Key academic technique demonstrated

The paper demonstrates the use of multi-source synthesis to build a layered argument. Rather than relying on a single authority, it draws on clinical studies, professional ethics literature, and nursing practice guides simultaneously, weaving them together to show how ethical, physiological, and relational dimensions of palliative care are inseparable.

Structure breakdown

The paper opens with a statistical framing of death to establish stakes, then narrows to the DNR as the central ethical concern.
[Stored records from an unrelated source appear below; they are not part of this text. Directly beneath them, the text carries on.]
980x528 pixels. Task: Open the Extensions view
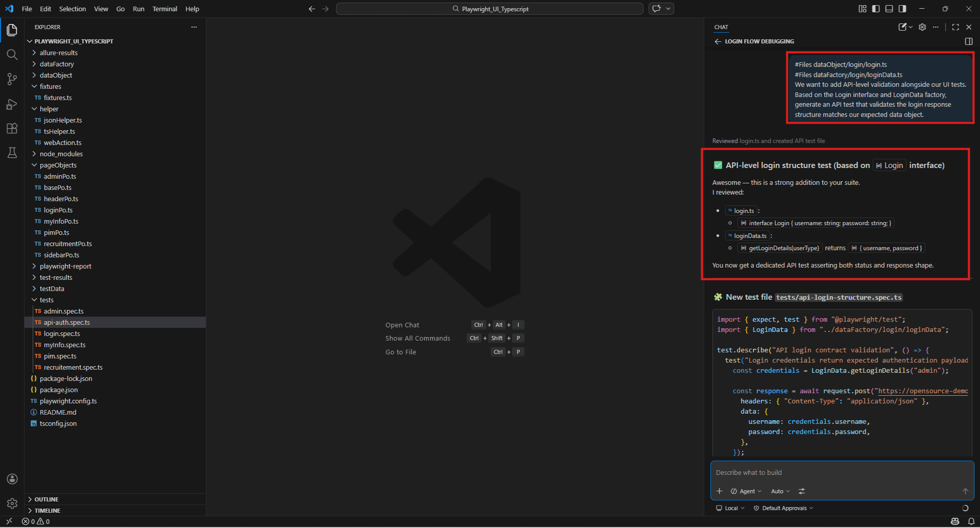(x=12, y=128)
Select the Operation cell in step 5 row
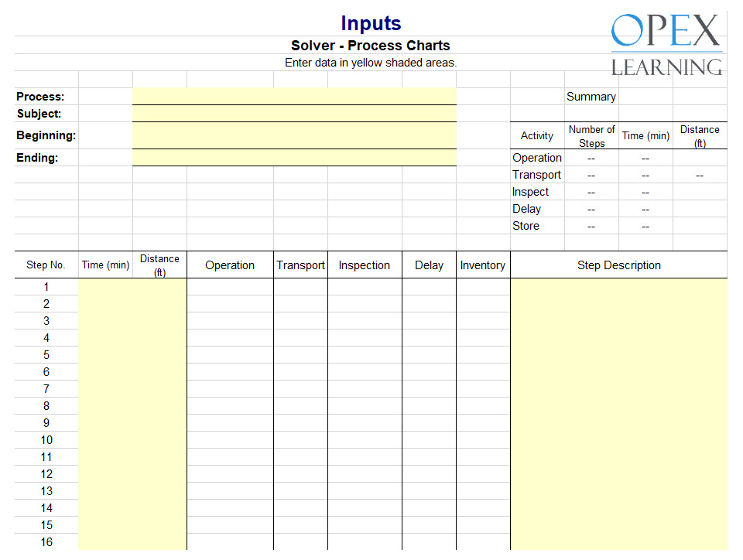Viewport: 743px width, 560px height. point(230,355)
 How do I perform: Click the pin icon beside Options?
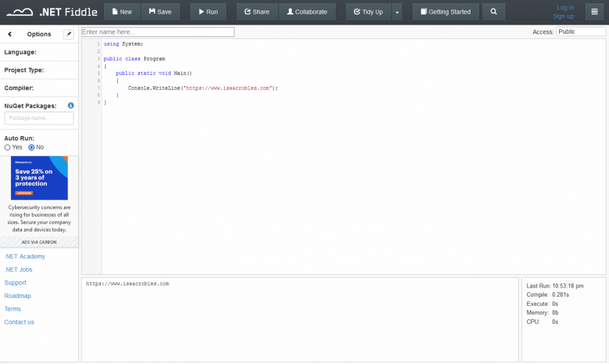click(x=69, y=34)
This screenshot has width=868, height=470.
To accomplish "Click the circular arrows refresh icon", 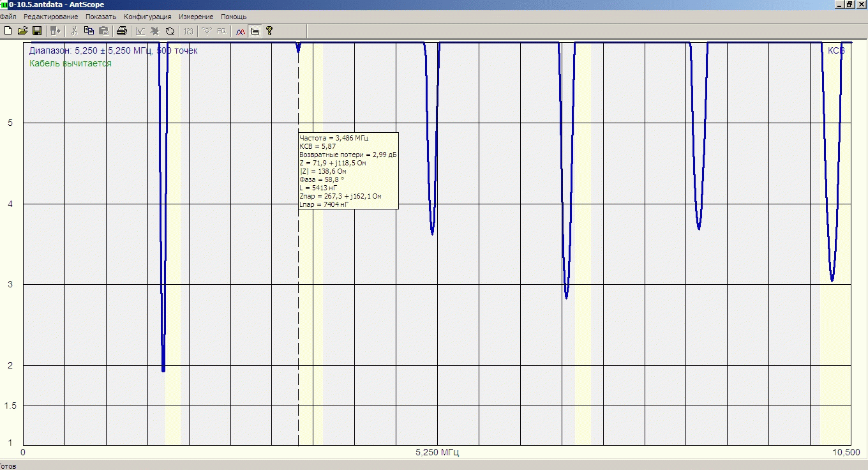I will coord(170,31).
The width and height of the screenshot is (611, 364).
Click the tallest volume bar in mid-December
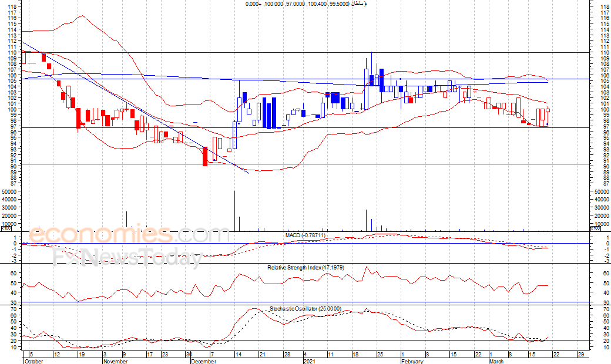[235, 210]
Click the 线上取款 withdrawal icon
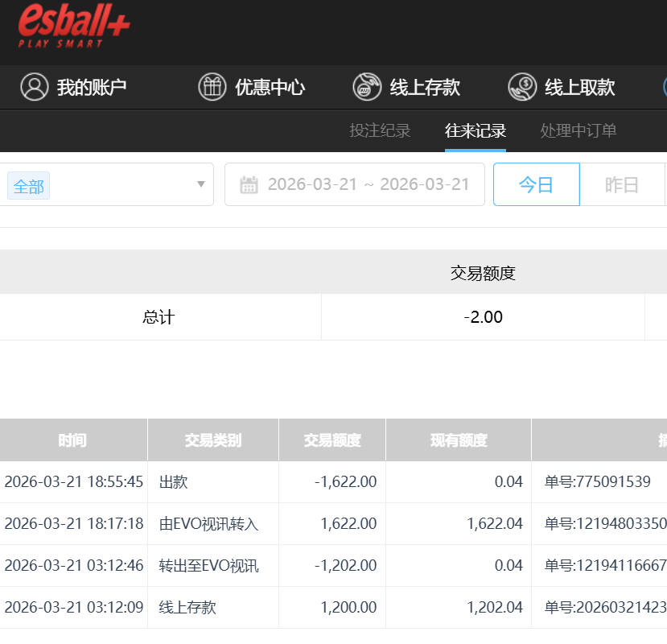Screen dimensions: 667x644 coord(522,87)
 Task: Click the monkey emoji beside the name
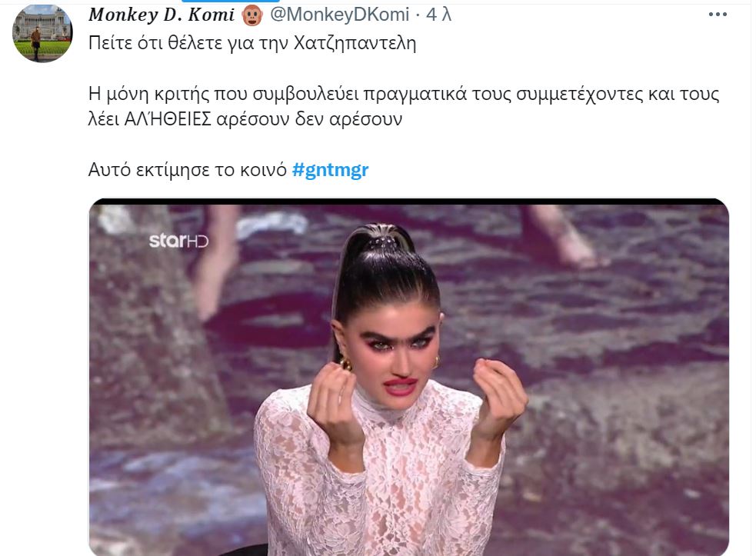(252, 15)
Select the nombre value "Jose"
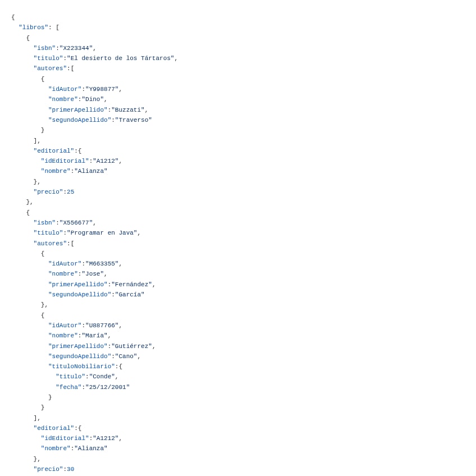 click(93, 274)
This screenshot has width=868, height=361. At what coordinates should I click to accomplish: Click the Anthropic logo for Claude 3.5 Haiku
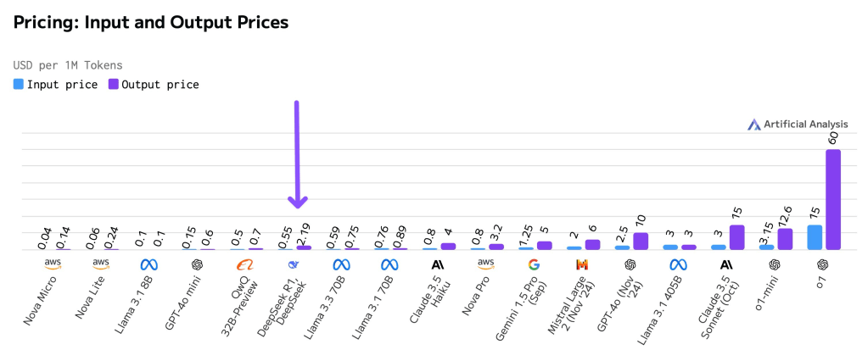point(438,264)
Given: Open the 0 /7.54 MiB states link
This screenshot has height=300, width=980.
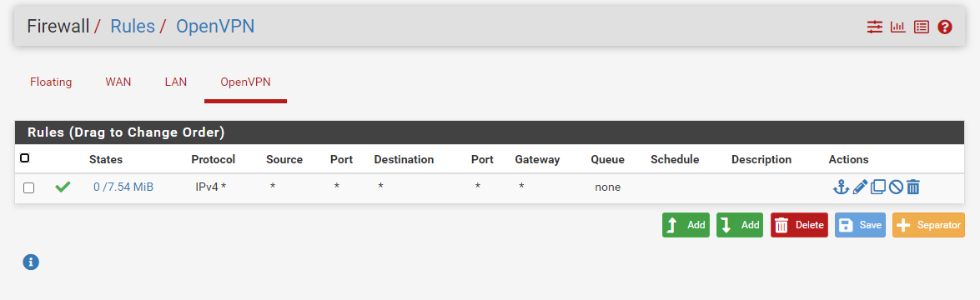Looking at the screenshot, I should (123, 187).
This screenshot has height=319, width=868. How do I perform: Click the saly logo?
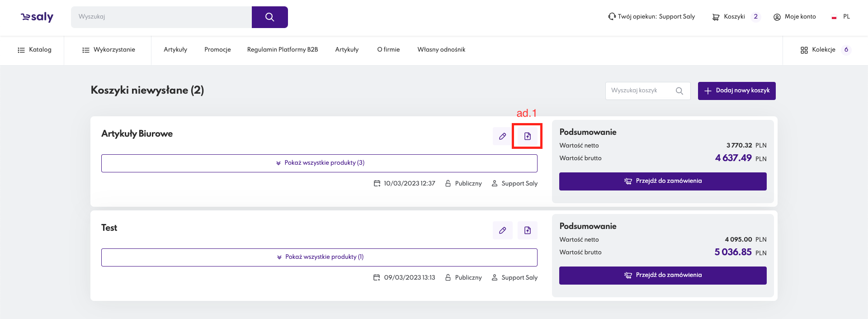(37, 17)
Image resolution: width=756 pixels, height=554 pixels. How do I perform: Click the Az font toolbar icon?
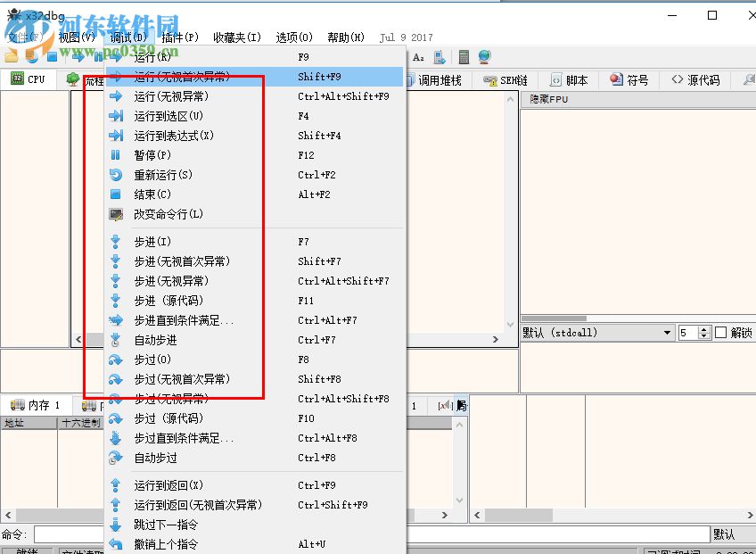click(x=418, y=56)
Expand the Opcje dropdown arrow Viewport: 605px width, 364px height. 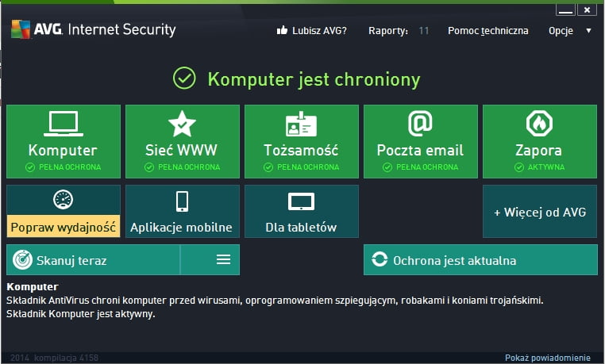(589, 30)
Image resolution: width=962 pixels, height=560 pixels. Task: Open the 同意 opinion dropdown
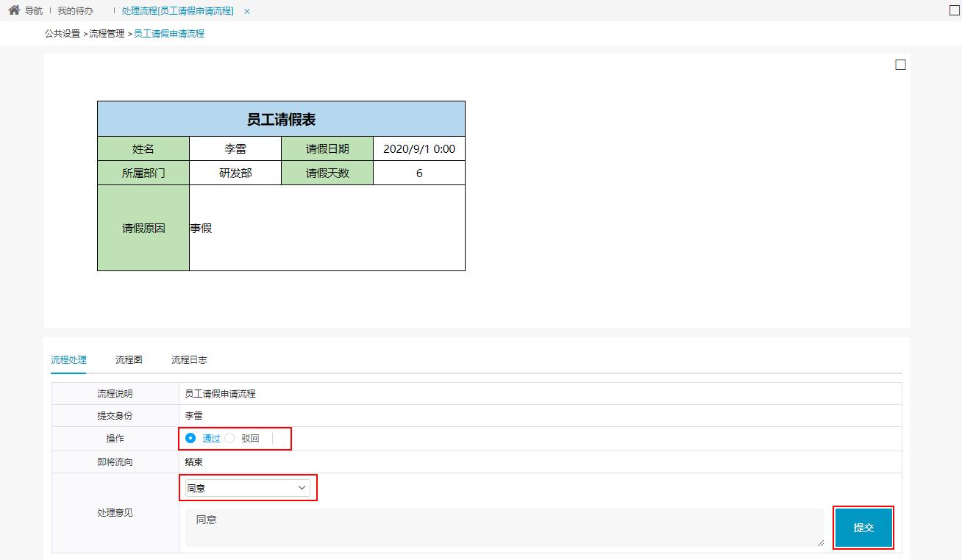pyautogui.click(x=248, y=487)
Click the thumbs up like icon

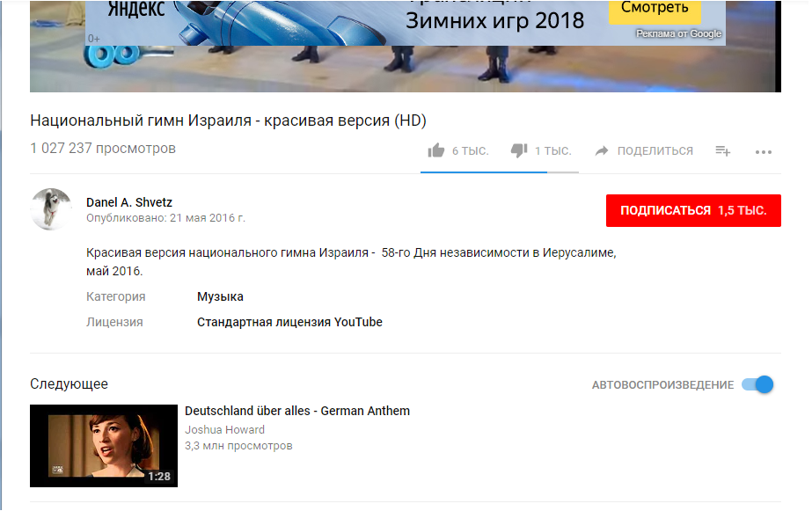436,150
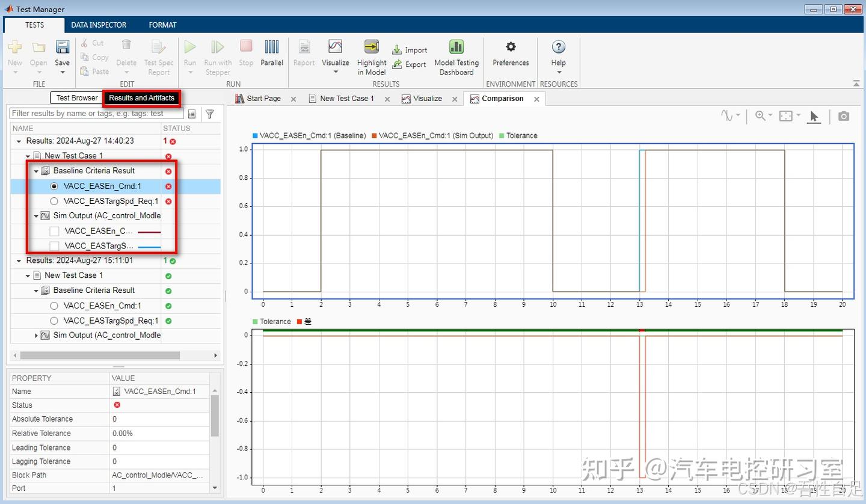Switch to the DATA INSPECTOR tab
The image size is (866, 504).
(x=99, y=25)
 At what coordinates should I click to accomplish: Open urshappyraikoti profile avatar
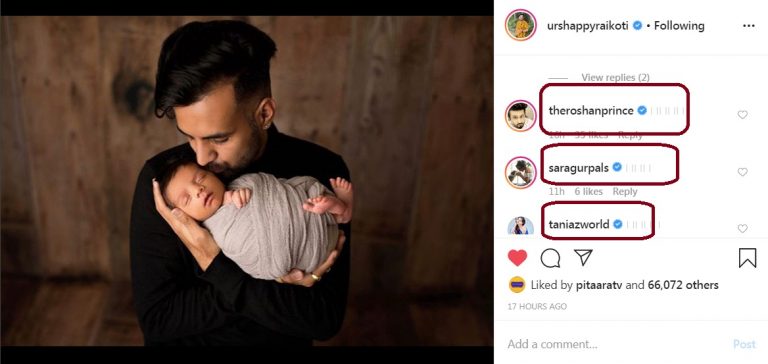[x=521, y=25]
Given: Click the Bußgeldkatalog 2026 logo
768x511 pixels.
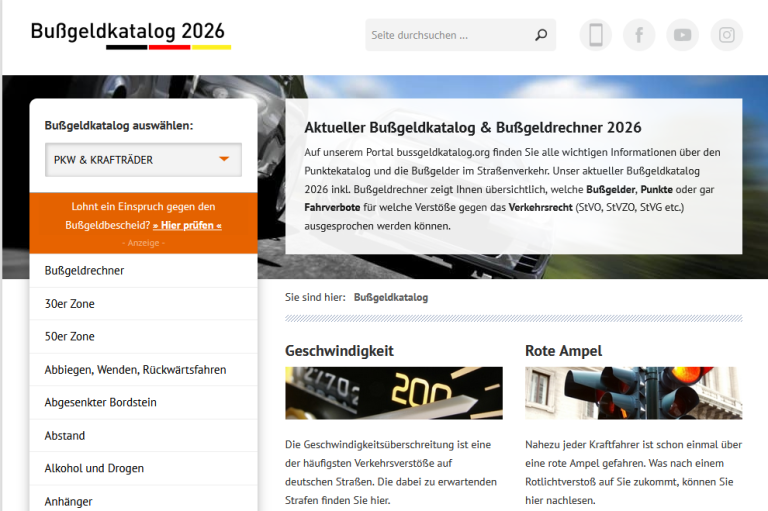Looking at the screenshot, I should click(x=130, y=33).
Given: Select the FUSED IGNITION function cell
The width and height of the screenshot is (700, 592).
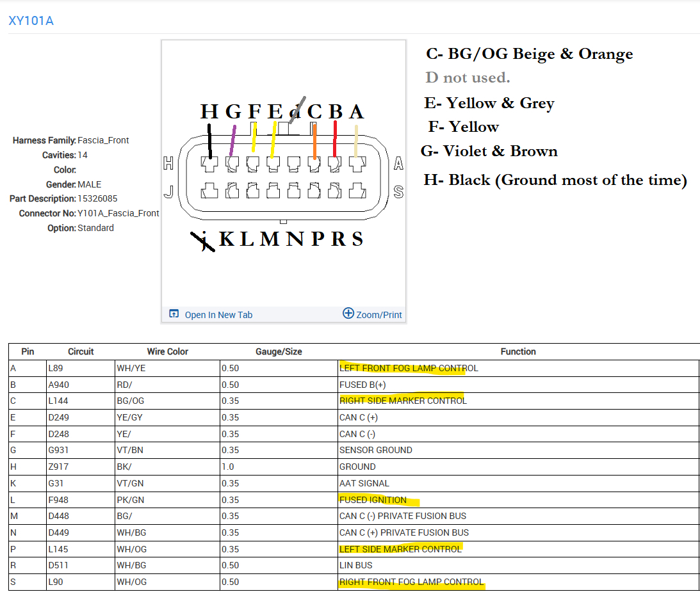Looking at the screenshot, I should [x=373, y=500].
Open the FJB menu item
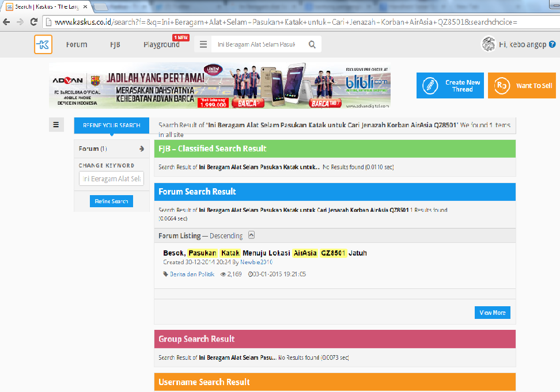 [x=115, y=44]
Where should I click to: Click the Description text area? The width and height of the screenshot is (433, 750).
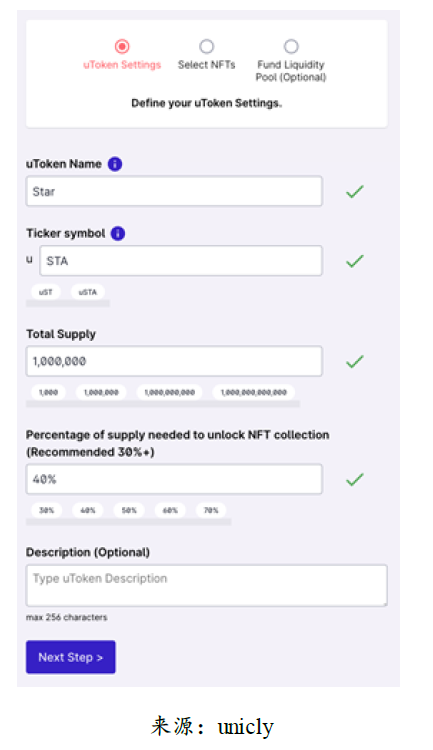207,585
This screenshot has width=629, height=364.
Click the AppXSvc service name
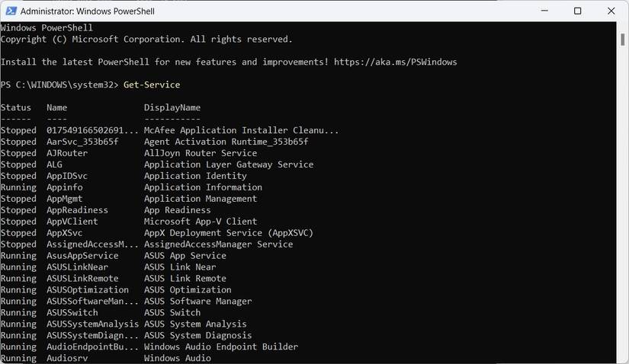65,233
It expands outward to symptom management and nurse-family communication before concluding with a call for moral resilience in nurse advocacy. Each section builds on the last, moving from policy to practice to personal responsibility.

Introduction

The end-of-life phase is the most important and testing time for all people involved — from the patient to the relatives and care providers. Statistics indicate that fewer than 10% of humans experience sudden death, while the rest die after a prolonged period of illness (EPEC Team). In this stressful environment, nurses are confronted by ethical dilemmas whose efficient management requires a balanced understanding of patient needs and respect for their autonomy. The Do Not Resuscitate (DNR) order is one important and delicate ethical issue faced by nurses providing care to terminally ill patients. This paper offers an overview of the ethical concerns and nursing practice standards in palliative care settings, and in particular the implications of the DNR from the nursing perspective.

DNR Orders and Nursing Implications

The DNR (do not resuscitate) order is a request that advises against the use of cardiopulmonary resuscitation (CPR) to revive the heart function of a patient who has experienced a cardiac or pulmonary arrest. Typically, the request for a DNR is given as an advance directive by the patient, but in cases where the patient is in a comatose state, the physician discusses it with the family before recording the order (Hanna Mari Hilden et al., 2004). The DNR order in effect removes the obligation on the part of the attending nurse or physician to revive the failed heart using CPR.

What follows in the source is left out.